◆ EXERCISE PROMPT:
List every line of the data below that contains the string "screenshot", copying each line in full. Count only matches with the same capitalization.

◆ Records for finding items:
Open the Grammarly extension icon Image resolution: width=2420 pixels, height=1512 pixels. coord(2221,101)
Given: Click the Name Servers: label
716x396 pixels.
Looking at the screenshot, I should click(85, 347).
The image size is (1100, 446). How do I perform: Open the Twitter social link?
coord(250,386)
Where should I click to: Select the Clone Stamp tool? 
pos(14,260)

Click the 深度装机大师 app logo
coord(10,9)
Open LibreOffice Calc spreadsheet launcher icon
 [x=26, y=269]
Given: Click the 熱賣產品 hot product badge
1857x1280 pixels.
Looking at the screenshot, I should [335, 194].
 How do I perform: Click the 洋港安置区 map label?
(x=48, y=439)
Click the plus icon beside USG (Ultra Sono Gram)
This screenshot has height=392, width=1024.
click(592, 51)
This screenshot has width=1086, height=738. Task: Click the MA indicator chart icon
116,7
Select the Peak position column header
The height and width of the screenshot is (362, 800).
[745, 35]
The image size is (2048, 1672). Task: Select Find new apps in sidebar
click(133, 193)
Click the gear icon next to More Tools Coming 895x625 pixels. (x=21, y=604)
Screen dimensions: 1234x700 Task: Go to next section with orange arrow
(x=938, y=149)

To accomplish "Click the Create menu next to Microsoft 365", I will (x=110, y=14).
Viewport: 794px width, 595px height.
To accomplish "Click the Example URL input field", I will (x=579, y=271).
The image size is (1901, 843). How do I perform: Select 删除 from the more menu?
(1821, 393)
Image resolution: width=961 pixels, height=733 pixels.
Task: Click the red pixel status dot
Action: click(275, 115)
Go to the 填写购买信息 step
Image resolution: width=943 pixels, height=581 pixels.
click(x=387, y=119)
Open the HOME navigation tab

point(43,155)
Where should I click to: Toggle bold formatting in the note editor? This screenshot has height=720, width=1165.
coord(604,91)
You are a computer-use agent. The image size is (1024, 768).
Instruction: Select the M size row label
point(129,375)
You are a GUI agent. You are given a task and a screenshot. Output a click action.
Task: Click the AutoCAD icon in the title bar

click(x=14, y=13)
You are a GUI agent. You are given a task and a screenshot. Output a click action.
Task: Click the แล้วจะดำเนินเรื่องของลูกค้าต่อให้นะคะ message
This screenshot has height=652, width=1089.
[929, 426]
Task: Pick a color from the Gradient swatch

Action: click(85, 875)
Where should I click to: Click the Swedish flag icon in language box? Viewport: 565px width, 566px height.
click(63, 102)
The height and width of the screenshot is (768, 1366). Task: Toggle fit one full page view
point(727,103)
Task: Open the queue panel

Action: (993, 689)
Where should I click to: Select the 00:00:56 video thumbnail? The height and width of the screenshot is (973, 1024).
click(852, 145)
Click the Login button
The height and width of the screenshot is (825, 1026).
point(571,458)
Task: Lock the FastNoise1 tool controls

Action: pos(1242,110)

◆ SOLUTION TO THIS EXERCISE:
Looking at the screenshot, I should click(85, 347).
Looking at the screenshot, I should [335, 194].
This screenshot has height=392, width=1024.
This screenshot has width=1086, height=738. Task: Click the MA indicator chart icon
The height and width of the screenshot is (362, 800).
Where should I click to: Toggle bold formatting in the note editor? This screenshot has height=720, width=1165.
You are a GUI agent. You are given a task and a screenshot. Output a click action.
You are a GUI agent. You are given a task and a screenshot. Output a click action.
This screenshot has height=652, width=1089.
The height and width of the screenshot is (768, 1366). Task: Toggle fit one full page view
Where should I click to: Select the 00:00:56 video thumbnail? The height and width of the screenshot is (973, 1024).
The height and width of the screenshot is (825, 1026).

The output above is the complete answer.